Your answer must consist solely of the lines from the one containing "Competitions (78, 108)" through the last line of the records below, reproduced exactly, with all pictures omitted.

> [RECORD EXCERPTS]
========================

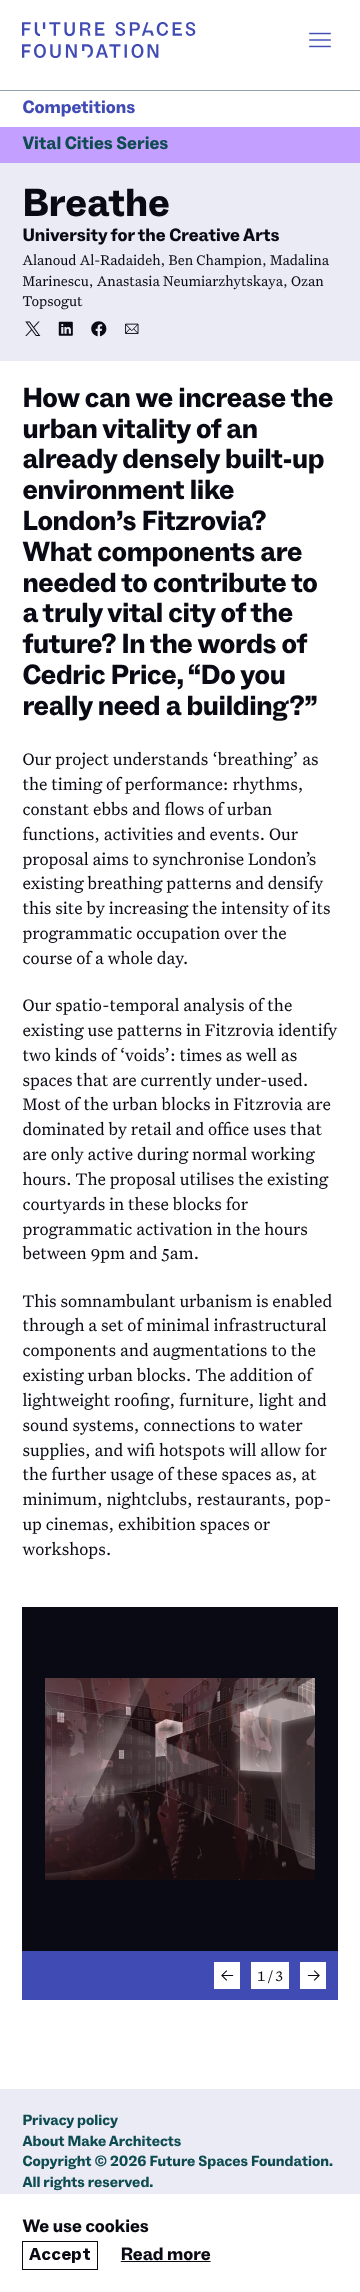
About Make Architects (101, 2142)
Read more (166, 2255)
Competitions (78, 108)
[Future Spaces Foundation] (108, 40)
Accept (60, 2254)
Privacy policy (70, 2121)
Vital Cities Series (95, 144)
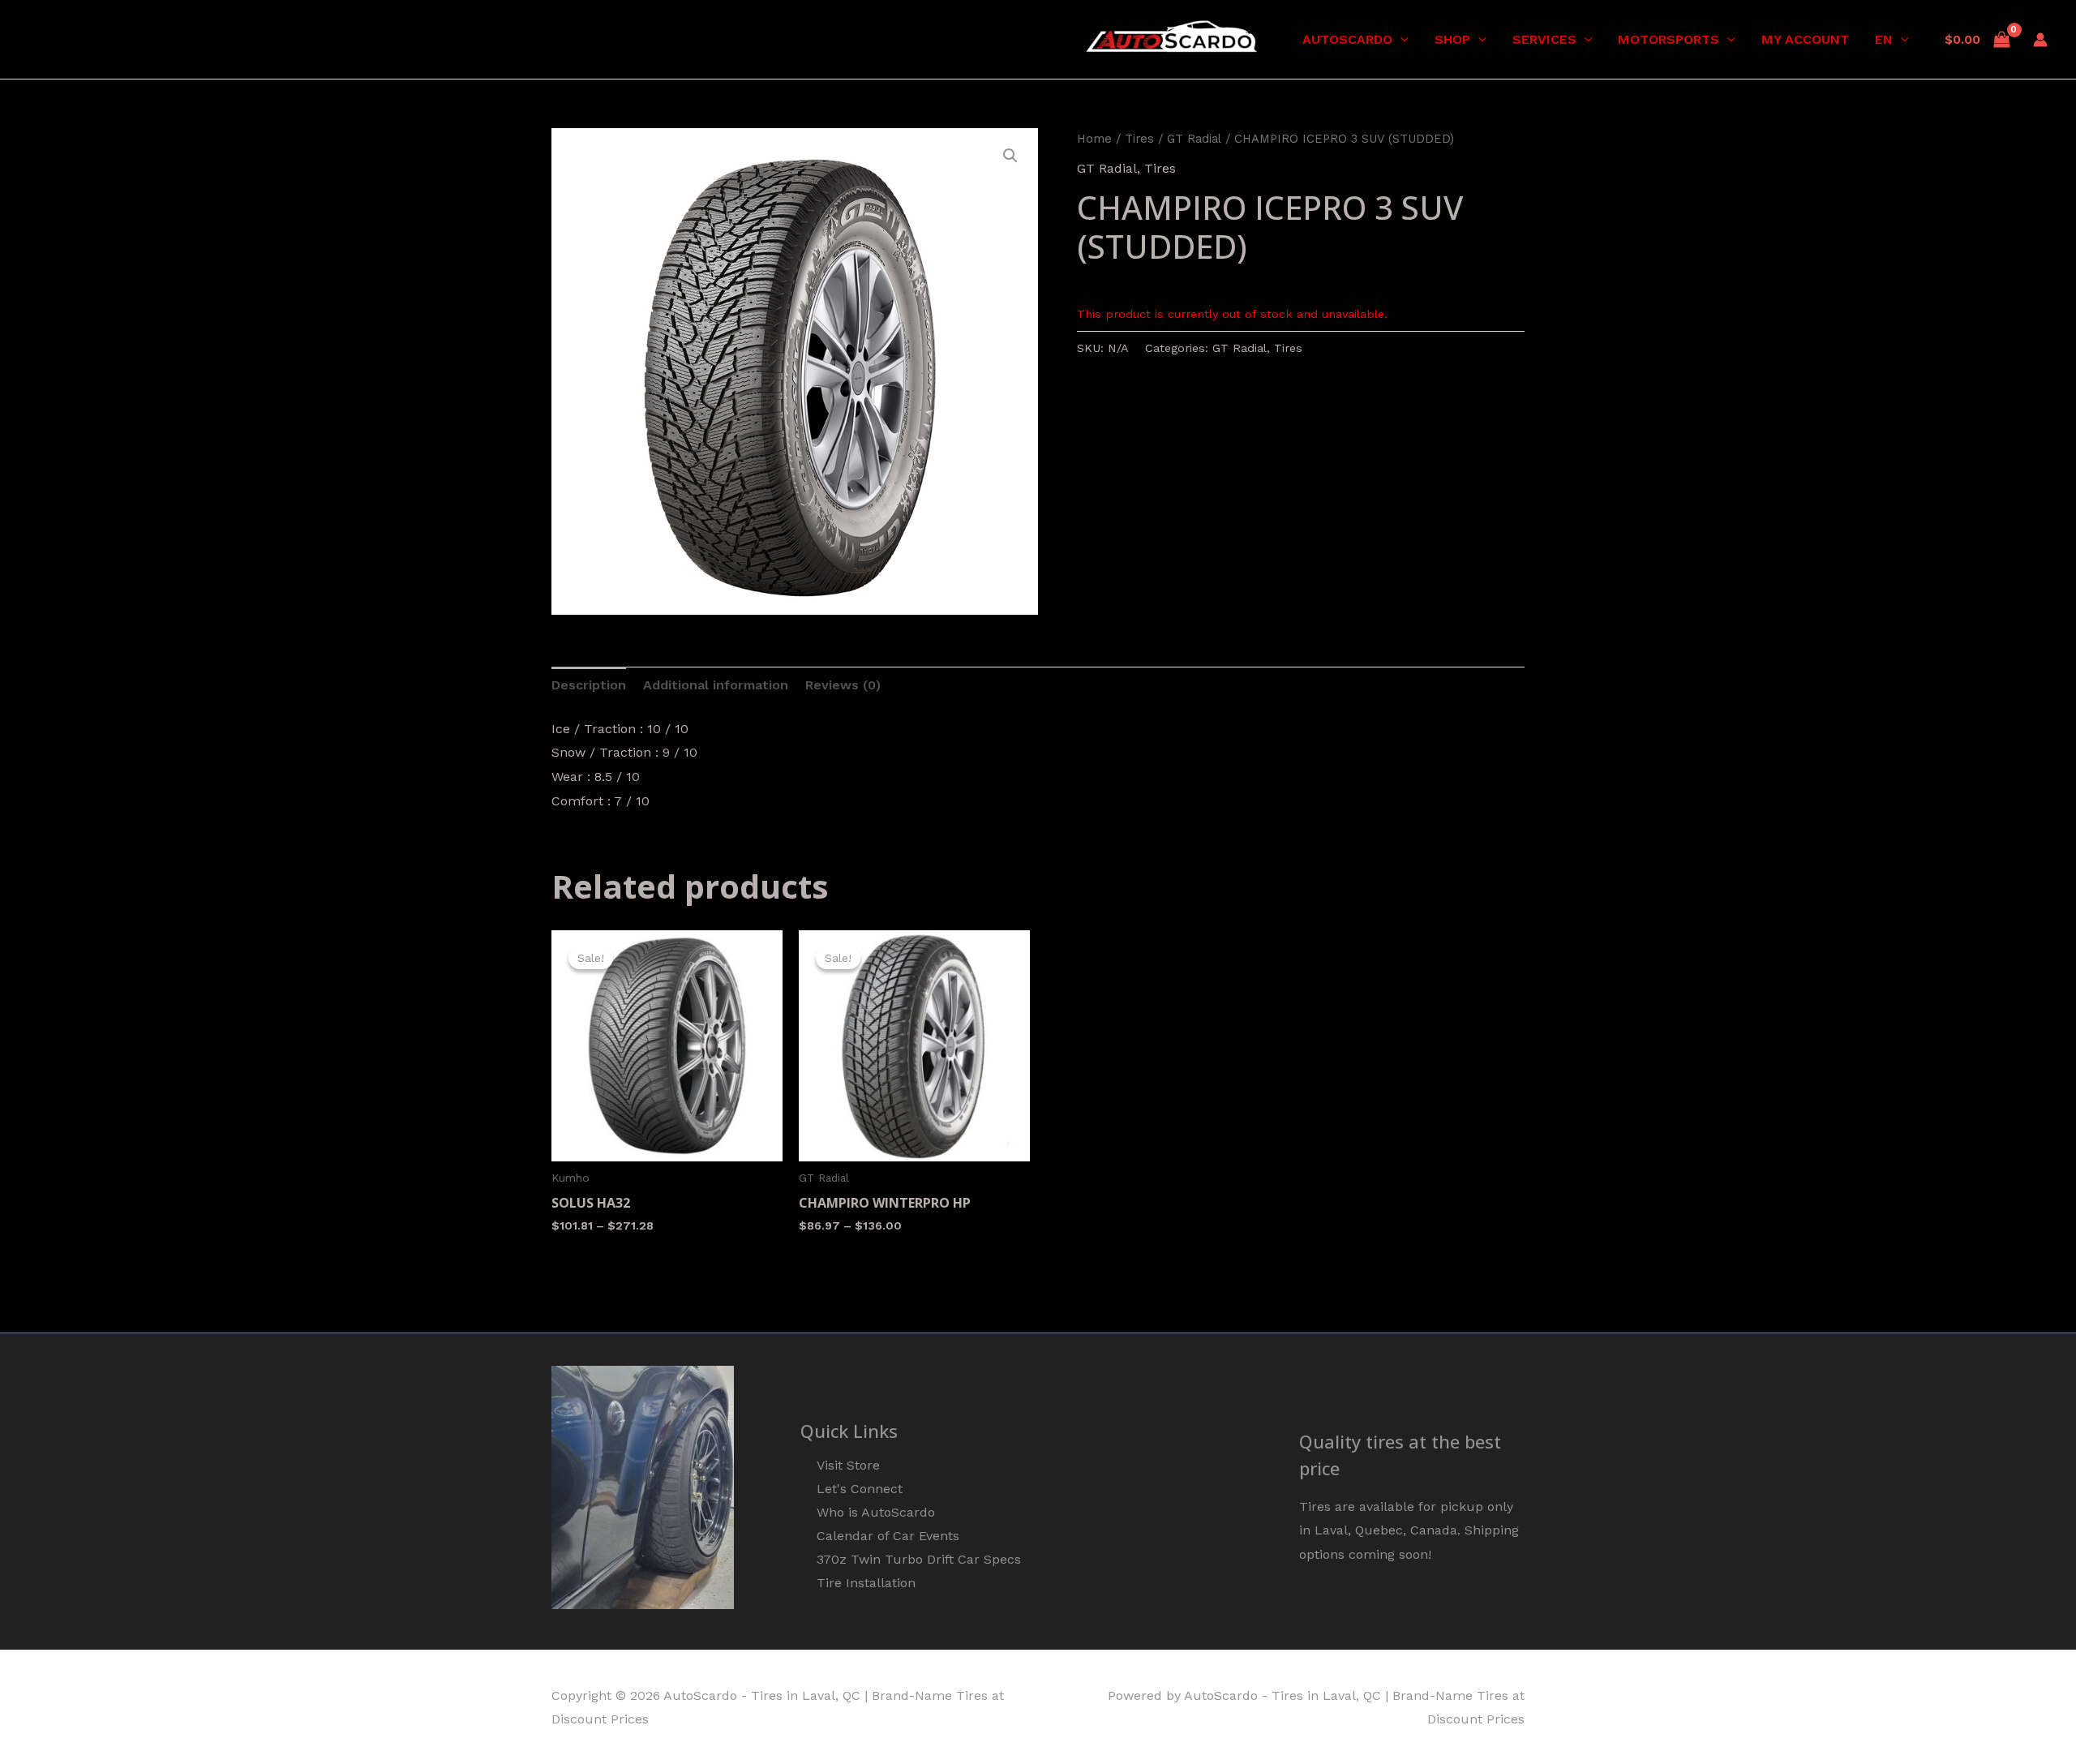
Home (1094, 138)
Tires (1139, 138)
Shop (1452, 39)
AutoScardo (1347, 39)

========================

> [TASK RESPONSE]
Competitions (78, 108)
[Future Spaces Foundation] (108, 40)
Accept (60, 2254)
Privacy policy (70, 2121)
Vital Cities Series (95, 144)
Home (1094, 138)
Tires (1139, 138)
Shop (1452, 39)
AutoScardo (1347, 39)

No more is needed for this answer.